I've spent a bit of time fine-tuning the IR machinery lately, in
order to try and do better on ARM and particularly Thumb code.
Due to the use of conditionalisation, ARM/Thumb stress the IR
optimisation machinery in weird ways that the other front ends
don't, and we are missing some obvious tricks.
One change I am looking at is changing the guard type of Mux0X
from I8 to I1. This makes it consistent with I1 guard types for
Dirty helpers and for Exits. The use of I8 as a guard comes from
very early experiments supporting x86 via IR. It seemed like a
good idea at the time, but makes no sense really.
Changing the order of the second and third args in Mux0X, so it
matches the familiar C ?-: syntax, and possibly renaming it,
would be a nice thing, but does not change the generated code.
If anyone wants to volunteer to do that (and verify the change is
correct :) please speak up.
------------
The key thing I want to do once that is finished is make the
constant folder able to look 'backwards' through expressions in
the flattened IR, when looking for transformations to do. This
should be easy since the folder now carries around a mapping from
IRTemps to IRExprs. Currently the folder only looks at "one level"

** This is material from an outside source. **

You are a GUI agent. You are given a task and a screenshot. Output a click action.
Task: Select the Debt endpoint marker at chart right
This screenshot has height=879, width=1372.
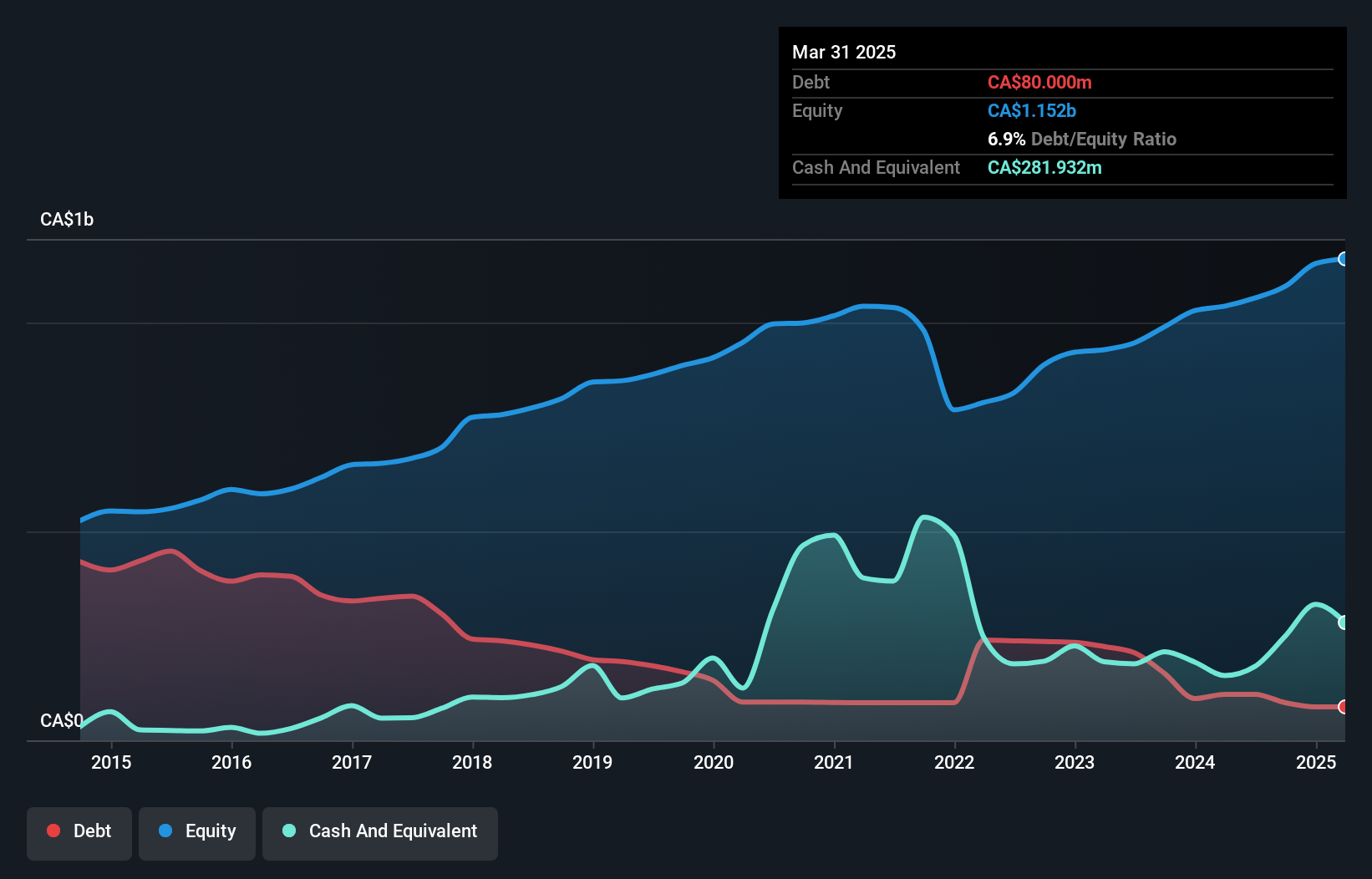click(x=1344, y=706)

of expression, which means we miss out on opportunities to fold out
pointless identities such as
CmpNE32(1Uto32(boolexpr), 0) ==> boolexpr
and many others, particularly relating to Memcheck
instrumentation. Some such folding is done in the tree builder,
but that is right at the end of the compilation pipeline, so it
is too late for other transformations to benefit from it. Doing
it early would be so much better. Also, doing it just once in
iropt would avoid various half-backed hacks in the instruction
selectors which try to deal with the worst of it, on an ad hoc
architecture-specific basis.
In particular, ARM/Thumb makes it clear the folder needs to learn
about folding nested Mux0Xs. The following transformations would
be useful
Mux0X(c, Mux0X(c, x, y), z) ==> Mux0X(c, x, z)
Mux0X(c, x, Mux0X(c, y, z)) ==> Mux0X(c, x, z)

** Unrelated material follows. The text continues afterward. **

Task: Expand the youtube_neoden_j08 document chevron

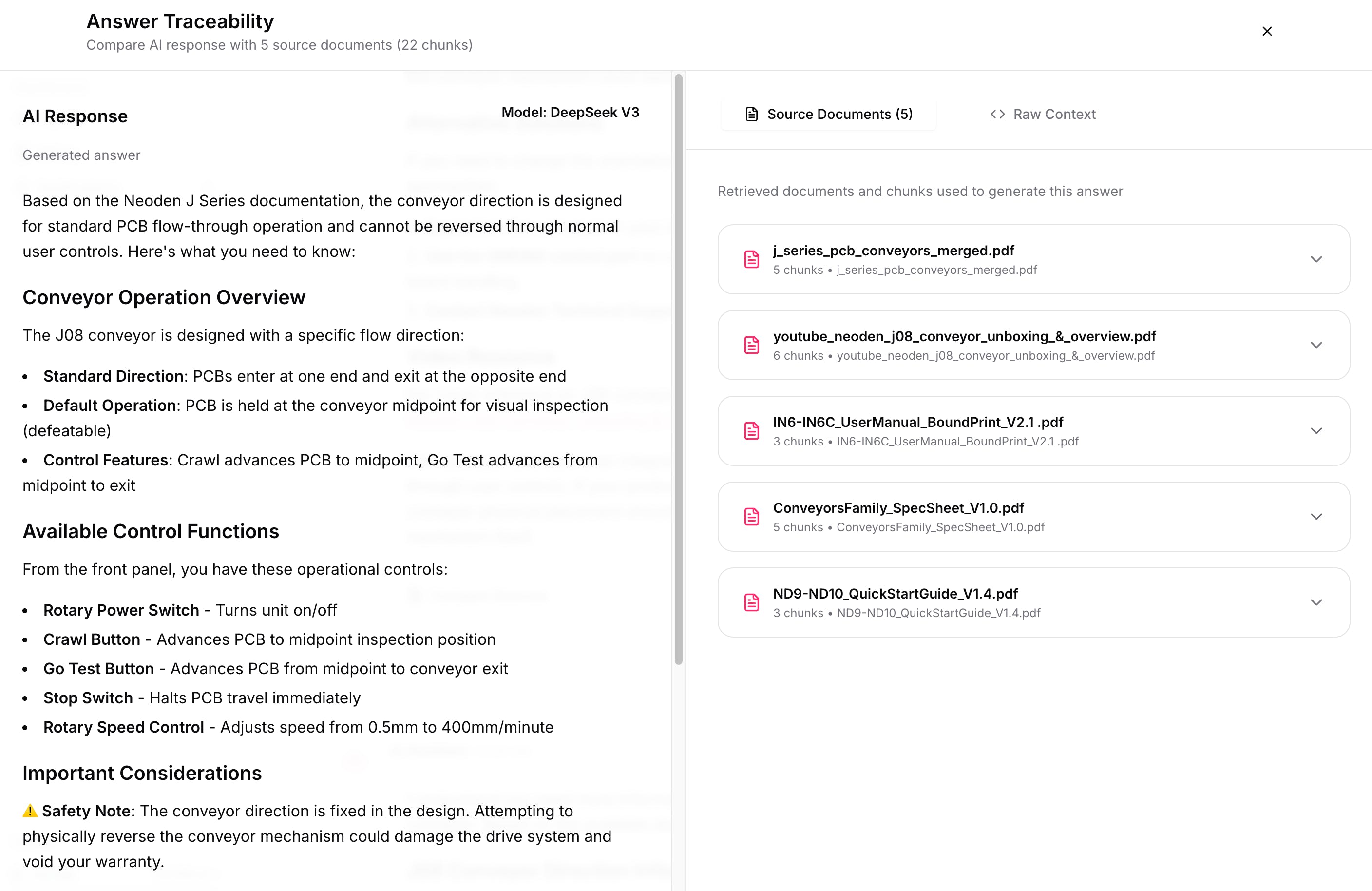Action: pos(1316,345)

Mux0X(c, x, Mux0X(!c, y, z)) ==> Mux0X(c, x, y)
This last one is interesting because it appears a lot in idiomatic
Thumb code from gcc. To get either X or Y in a register, gcc
generates
cmp ... // set the flags
moveq rD, X // rD := X if Z flag set
movne rD, Y // rD := Y if Z flag clear
Currently we wind up with an IR expression of the form
Mux0X(c, X, Mux0X(!c, Y, old-value-of-rD))
Because iropt doesn't currently know that 'c || !c' covers all
possibilities, it keeps the old value of rD alive unnecessarily.
------------
Unrelated to all this .. I have also more or less finished a
first implementation of direct IR support for conditional loads
and stores, in the COMEM branch. This improves accuracy of
Memcheck on ARM and should facilitate support of AVX/AVX2
scatter/gather loads/stores. I expect to merge this to trunk in
the next couple of weeks or so. There is still a bit of
adjustment to all the other (non-ARM) backends that needs to be
done first.
J
|